Padahal, kata dia, Kementerian Perdagangan sudah memiliki aturan yang menyebutkan pasar modern harus mengalokasikan tempat untuk produk lokal.
“Itu yang kami lihat tidak secara fair diterapkan. Jadi kalau brand-brand itu mereka satu grup ya, itu mereka sudah bisa tag (booking) duluan ibaratnya, nanti begitu brand lokal mau masuk sudah full booked atau di tempat yang tidak strategis. Padahal kita sama-sama ingin menempati juga,” ujarnya.
Mengantisipasi hal tersebut, Yenny mengatakan, pihaknya selalu menjembatani anggota untuk membuka booth atau pameran di mal-mal besar. Harapannya, semakin banyak pemilik mal juga memberikan dan mengalokasikan tempat pameran kepada produk kosmetik lokal dan usaha kecil dan menengah (UKM).
Yenny juga menjelaskan besaran pasar (market size) industri kosmetik pada 2022 mencapai Rp100 triliun yang didominasi kategori personal care, skin care, cosmetics, fragrance.

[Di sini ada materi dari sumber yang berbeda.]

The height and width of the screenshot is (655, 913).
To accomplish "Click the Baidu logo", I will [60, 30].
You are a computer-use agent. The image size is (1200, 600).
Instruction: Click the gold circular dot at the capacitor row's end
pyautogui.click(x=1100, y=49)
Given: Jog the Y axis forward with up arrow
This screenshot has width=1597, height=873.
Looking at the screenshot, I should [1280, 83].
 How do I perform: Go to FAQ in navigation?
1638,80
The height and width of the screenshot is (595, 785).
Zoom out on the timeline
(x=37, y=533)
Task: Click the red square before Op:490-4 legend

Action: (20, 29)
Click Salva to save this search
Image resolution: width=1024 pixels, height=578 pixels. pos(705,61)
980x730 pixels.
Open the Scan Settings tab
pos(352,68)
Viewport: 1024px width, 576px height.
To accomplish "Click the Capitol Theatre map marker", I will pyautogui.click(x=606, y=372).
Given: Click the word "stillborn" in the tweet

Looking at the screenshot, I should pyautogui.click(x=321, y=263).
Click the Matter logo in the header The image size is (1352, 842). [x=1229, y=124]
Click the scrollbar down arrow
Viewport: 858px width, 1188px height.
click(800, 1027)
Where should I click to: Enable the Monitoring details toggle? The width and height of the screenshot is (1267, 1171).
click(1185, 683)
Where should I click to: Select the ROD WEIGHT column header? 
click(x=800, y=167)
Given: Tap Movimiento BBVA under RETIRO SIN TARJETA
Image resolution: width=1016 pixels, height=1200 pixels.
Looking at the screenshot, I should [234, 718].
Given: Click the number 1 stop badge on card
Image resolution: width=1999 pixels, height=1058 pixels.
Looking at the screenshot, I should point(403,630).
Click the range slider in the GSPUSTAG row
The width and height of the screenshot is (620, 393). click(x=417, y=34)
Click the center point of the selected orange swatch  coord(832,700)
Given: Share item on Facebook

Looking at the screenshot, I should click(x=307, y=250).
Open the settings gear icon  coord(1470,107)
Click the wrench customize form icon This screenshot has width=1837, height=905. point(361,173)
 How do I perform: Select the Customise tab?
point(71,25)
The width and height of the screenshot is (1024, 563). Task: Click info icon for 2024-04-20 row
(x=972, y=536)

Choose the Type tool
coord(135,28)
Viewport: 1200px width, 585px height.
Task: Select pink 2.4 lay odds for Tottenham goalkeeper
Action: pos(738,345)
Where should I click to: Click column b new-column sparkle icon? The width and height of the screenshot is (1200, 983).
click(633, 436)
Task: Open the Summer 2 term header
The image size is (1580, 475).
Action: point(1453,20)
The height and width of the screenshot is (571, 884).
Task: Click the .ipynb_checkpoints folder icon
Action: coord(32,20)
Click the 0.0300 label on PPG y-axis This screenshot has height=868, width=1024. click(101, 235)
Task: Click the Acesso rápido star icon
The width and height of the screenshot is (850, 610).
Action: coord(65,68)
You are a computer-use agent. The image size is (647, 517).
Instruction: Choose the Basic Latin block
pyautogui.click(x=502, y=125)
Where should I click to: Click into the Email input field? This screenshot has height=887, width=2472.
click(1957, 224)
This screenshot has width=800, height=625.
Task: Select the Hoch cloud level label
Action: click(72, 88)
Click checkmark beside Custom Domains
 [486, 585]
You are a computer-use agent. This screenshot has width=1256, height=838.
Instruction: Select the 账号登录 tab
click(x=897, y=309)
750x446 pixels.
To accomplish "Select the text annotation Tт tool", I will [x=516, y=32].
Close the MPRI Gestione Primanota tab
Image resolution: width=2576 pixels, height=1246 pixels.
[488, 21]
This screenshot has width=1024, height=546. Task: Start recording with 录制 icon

Sementara, kontribusi penjualan online kosmetik lokal sepanjang tahun berjalan pada 2023 telah naik 18%.
“Peluang kita ini besar untuk kosmetik lokal, karena penjualan daring di 2023 ini sudah naik 18 persen. Ini juga ditunjang dengan demografi yaitu usia produktif dan kelas menengah yang tinggi meningkatkan level konsumsi. Adanya teknologi digital membuat penjualan semakin tidak terbatas, bahkan berpotensi ekspor,” kata Yanne.
Yenny berharap semua pemangku kepentingan (stakeholder) bekerja sama untuk memberikan kesempatan yang lebih bagi industri kosmetik lokal agar bisa bertumbuh dan menguasai pasar domestik.
"Jadi untuk berkembang di global pasar ini benar-benar butuh support dari Kemendag, Aprindo dan stakeholder lainnya bagaimana produk lokal kita itu setidaknya dapat jadi raja di negeri sendiri," tutupnya.